WRITTEN REQUEST
Please reproduce word for word the passage of the HMS Income Fund text that begins at the words "The publicly available" and stops after "the uninformed investor.".

PAGE EXTRACT
If you have invested in HMS Income Fund (“HMS”) upon the recommendation of your financial advisor, you may be able to recover your losses through arbitration before the Financial Industry Regulatory Authority (“FINRA”). A Maryland corporation formed in 2011, HMS is sponsored by Hines Interests Limited Partnership (“Hines”). HMS is structured as a closed-end management investment company, and pursuant to the Investment Company Act of 1940 operates as a public, non-traded business development company (“BDC”). HMS’s business focuses on providing mezzanine debt and equity financing to various private middle market companies. As of June 30, 2017, HMS has provided debt financing to 119 companies across a spectrum of industries.
As an investment vehicle, BDCs have been available since the early 1980’s (when Congress enacted legislation making certain amendments to federal securities laws allowing for BDC’s to make investments in developing companies and firms). Frequently, financial advisors have recommended BDCs, allowing for Mom and Pop retail investors to participate in private-equity-type investing. Many income-oriented investors are attracted to BDCs because of their characteristic enhanced dividend yield.
Traded BDCs that are listed (and thus sold and resold) on national securities exchanges may offer an attractive investment opportunity (although with enhanced dividend yield comes additional risk). However, non-traded BDCs are altogether different, and should be regarded as risky, complex and illiquid investment products. As their name implies, non-traded BDCs do not trade on a national securities exchange, and are therefore illiquid products that are difficult to sell. Typically, investors can only sell their shares through redemption with the issuer, or through a fragmented and inefficient secondary market. Moreover, non-traded BDCs such as HMS usually have high up-front fees (typically as high as 10%), which are paid to the financial advisor selling the product, his or her broker-dealer, and the wholesale broker or manager.
The publicly available HMS prospectus filed with the Securities and Exchange Commission (“SEC”) indicates that shares of HMS were offered to investors at $10 per share “[l]ess the 10% sales load….” Additionally, the prospectus references offering expenses to investors of 1.50%. Therefore, investors who bought into HMS at the offering price of $10 per share were immediately charged 11.5% of their initial capital outlay in expenses. Such high up-front expenses create significant risk, particularly for the uninformed investor.

(Data records)
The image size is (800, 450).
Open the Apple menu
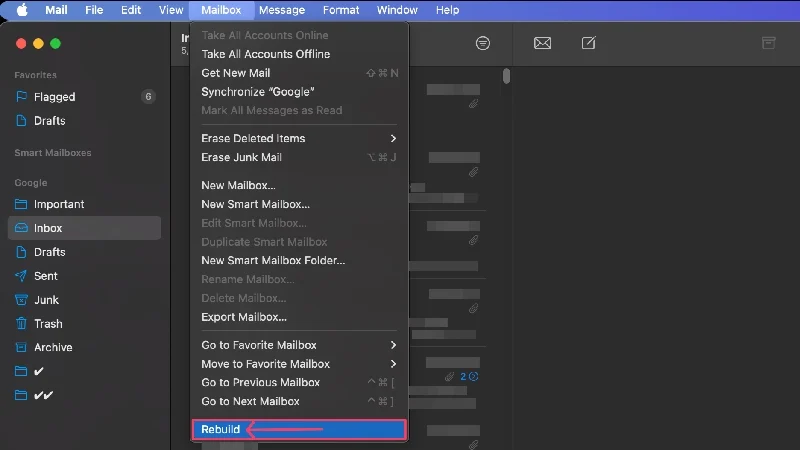[22, 10]

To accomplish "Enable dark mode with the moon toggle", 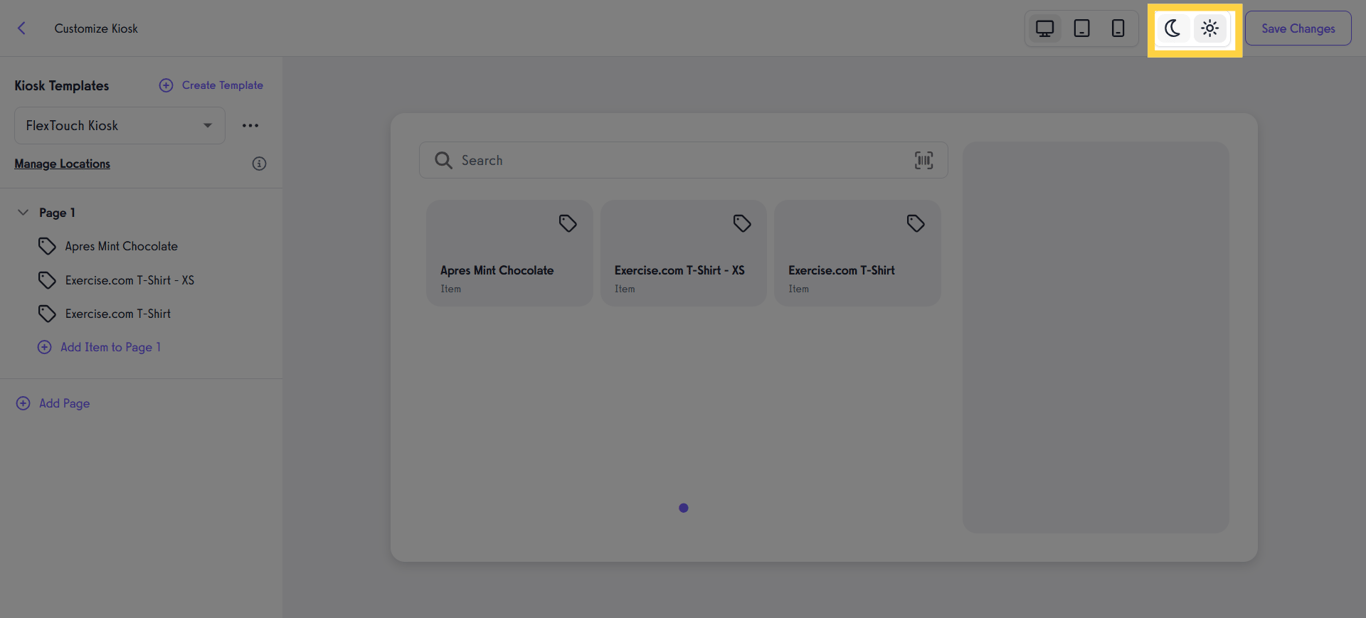I will tap(1172, 28).
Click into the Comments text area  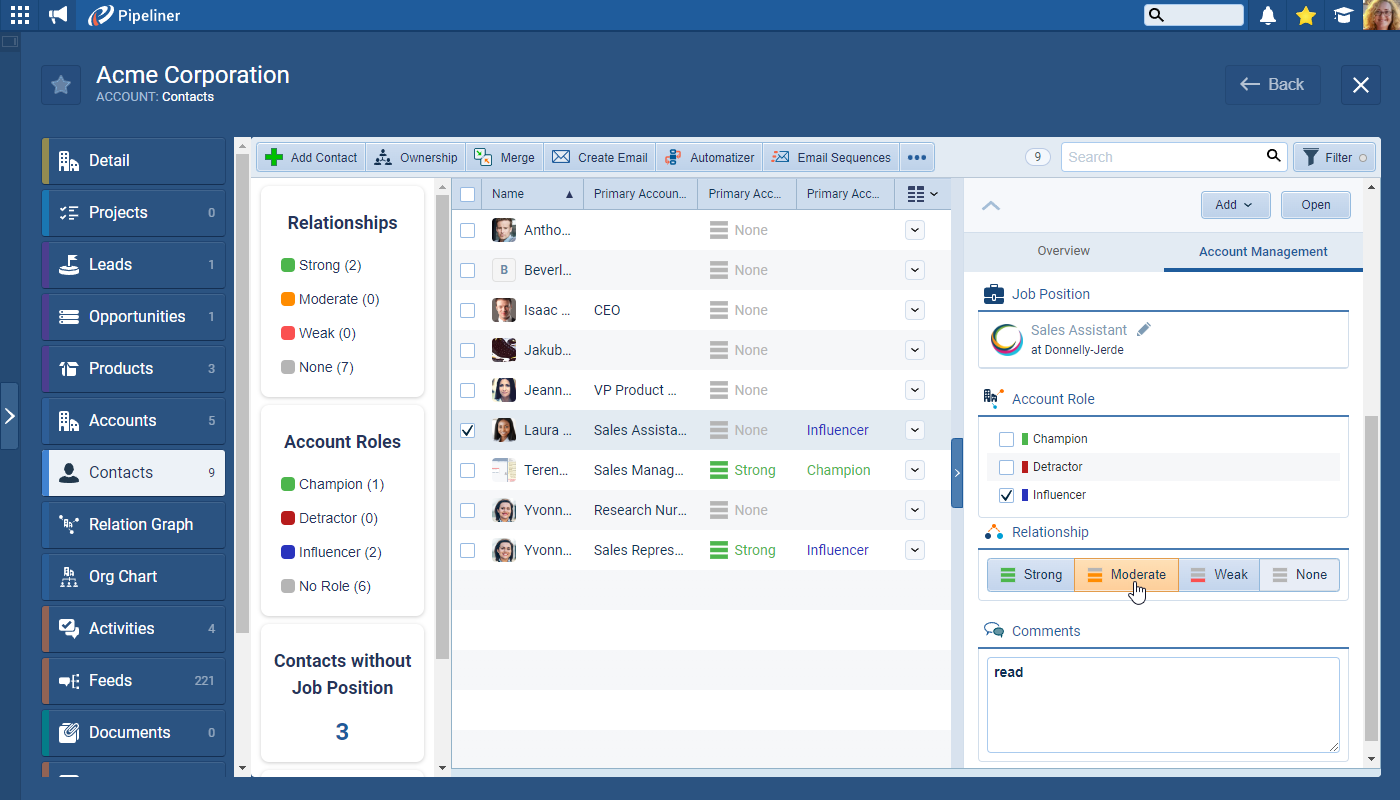(1162, 705)
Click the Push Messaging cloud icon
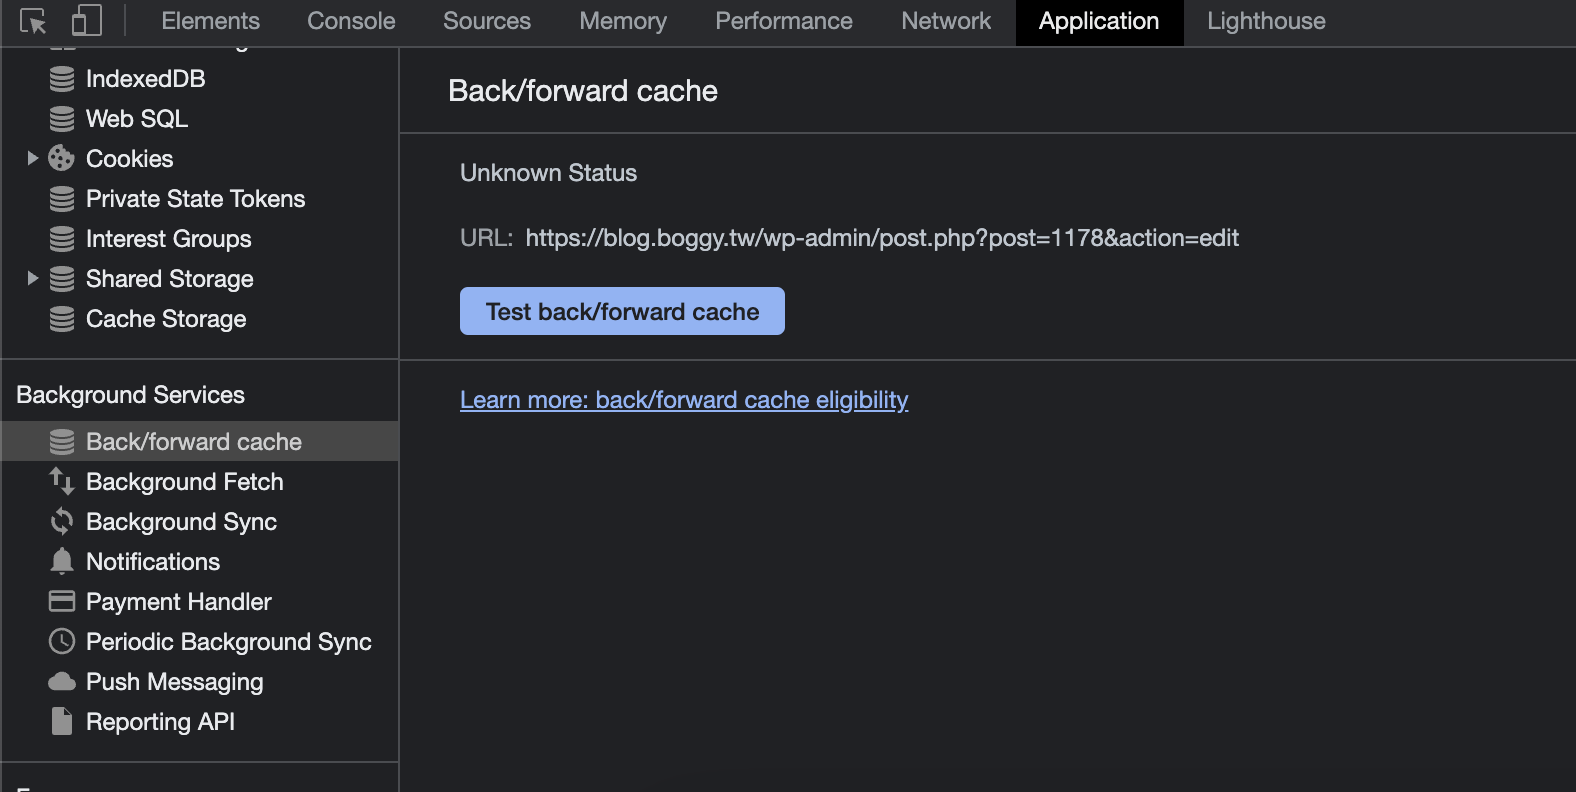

SOLVED EXERCISE
The publicly available HMS prospectus filed with the Securities and Exchange Commission (“SEC”) indicates that shares of HMS were offered to investors at $10 per share “[l]ess the 10% sales load….” Additionally, the prospectus references offering expenses to investors of 1.50%. Therefore, investors who bought into HMS at the offering price of $10 per share were immediately charged 11.5% of their initial capital outlay in expenses. Such high up-front expenses create significant risk, particularly for the uninformed investor.